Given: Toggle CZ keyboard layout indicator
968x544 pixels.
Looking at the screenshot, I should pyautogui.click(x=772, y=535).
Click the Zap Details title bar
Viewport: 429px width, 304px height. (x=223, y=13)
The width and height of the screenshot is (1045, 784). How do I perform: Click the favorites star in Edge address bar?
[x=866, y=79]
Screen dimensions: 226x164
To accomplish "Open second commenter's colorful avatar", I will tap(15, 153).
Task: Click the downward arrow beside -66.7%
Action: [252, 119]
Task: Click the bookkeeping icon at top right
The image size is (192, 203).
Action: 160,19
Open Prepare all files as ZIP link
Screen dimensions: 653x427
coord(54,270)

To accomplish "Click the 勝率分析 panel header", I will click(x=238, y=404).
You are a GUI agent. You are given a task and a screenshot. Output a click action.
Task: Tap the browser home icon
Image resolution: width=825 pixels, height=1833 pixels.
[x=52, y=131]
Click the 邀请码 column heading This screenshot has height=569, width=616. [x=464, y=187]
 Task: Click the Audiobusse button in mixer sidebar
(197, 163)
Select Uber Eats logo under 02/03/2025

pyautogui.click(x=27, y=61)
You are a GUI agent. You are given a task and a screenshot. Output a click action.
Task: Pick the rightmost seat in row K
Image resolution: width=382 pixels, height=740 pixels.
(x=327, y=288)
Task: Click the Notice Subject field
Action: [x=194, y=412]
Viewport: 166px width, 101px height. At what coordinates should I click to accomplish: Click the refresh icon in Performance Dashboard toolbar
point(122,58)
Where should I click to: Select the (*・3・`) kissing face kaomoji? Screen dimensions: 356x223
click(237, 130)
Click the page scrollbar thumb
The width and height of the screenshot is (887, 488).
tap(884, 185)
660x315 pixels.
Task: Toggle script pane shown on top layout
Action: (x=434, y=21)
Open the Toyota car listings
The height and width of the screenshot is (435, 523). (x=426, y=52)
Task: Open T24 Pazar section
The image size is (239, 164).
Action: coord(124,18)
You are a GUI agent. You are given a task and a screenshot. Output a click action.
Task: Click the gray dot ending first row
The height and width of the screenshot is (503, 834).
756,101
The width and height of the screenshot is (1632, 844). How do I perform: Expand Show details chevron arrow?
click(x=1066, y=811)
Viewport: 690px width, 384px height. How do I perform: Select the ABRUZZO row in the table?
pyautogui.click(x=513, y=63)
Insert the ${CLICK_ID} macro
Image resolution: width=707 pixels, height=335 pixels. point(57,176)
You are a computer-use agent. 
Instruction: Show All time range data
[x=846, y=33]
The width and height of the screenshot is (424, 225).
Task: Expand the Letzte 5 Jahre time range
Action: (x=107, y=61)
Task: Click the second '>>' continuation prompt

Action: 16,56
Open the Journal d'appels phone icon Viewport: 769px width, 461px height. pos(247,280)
§
→ **What to work on**
Give the data again, unchanged in every line.

→ **Response for this exercise**
Given: Toggle CZ keyboard layout indicator
968x544 pixels.
Looking at the screenshot, I should pyautogui.click(x=772, y=535).
Click the Zap Details title bar
Viewport: 429px width, 304px height. (x=223, y=13)
The width and height of the screenshot is (1045, 784). How do I perform: Click the favorites star in Edge address bar?
[x=866, y=79]
Screen dimensions: 226x164
To accomplish "Open second commenter's colorful avatar", I will tap(15, 153).
Task: Click the downward arrow beside -66.7%
Action: [252, 119]
Task: Click the bookkeeping icon at top right
The image size is (192, 203).
Action: 160,19
Open Prepare all files as ZIP link
Screen dimensions: 653x427
coord(54,270)

To accomplish "Click the 勝率分析 panel header", I will click(x=238, y=404).
You are a GUI agent. You are given a task and a screenshot. Output a click action.
Task: Tap the browser home icon
Image resolution: width=825 pixels, height=1833 pixels.
[x=52, y=131]
Click the 邀请码 column heading This screenshot has height=569, width=616. [x=464, y=187]
 Task: Click the Audiobusse button in mixer sidebar
(197, 163)
Select Uber Eats logo under 02/03/2025

pyautogui.click(x=27, y=61)
You are a GUI agent. You are given a task and a screenshot. Output a click action.
Task: Pick the rightmost seat in row K
Image resolution: width=382 pixels, height=740 pixels.
(x=327, y=288)
Task: Click the Notice Subject field
Action: [x=194, y=412]
Viewport: 166px width, 101px height. At what coordinates should I click to accomplish: Click the refresh icon in Performance Dashboard toolbar
point(122,58)
Where should I click to: Select the (*・3・`) kissing face kaomoji? Screen dimensions: 356x223
click(237, 130)
Click the page scrollbar thumb
The width and height of the screenshot is (887, 488).
tap(884, 185)
660x315 pixels.
Task: Toggle script pane shown on top layout
Action: (x=434, y=21)
Open the Toyota car listings
The height and width of the screenshot is (435, 523). (x=426, y=52)
Task: Open T24 Pazar section
The image size is (239, 164).
Action: coord(124,18)
You are a GUI agent. You are given a task and a screenshot. Output a click action.
Task: Click the gray dot ending first row
The height and width of the screenshot is (503, 834).
756,101
The width and height of the screenshot is (1632, 844). How do I perform: Expand Show details chevron arrow?
click(x=1066, y=811)
Viewport: 690px width, 384px height. How do I perform: Select the ABRUZZO row in the table?
pyautogui.click(x=513, y=63)
Insert the ${CLICK_ID} macro
Image resolution: width=707 pixels, height=335 pixels. point(57,176)
You are a computer-use agent. 
Instruction: Show All time range data
[x=846, y=33]
The width and height of the screenshot is (424, 225).
Task: Expand the Letzte 5 Jahre time range
Action: (x=107, y=61)
Task: Click the second '>>' continuation prompt

Action: 16,56
Open the Journal d'appels phone icon Viewport: 769px width, 461px height. pos(247,280)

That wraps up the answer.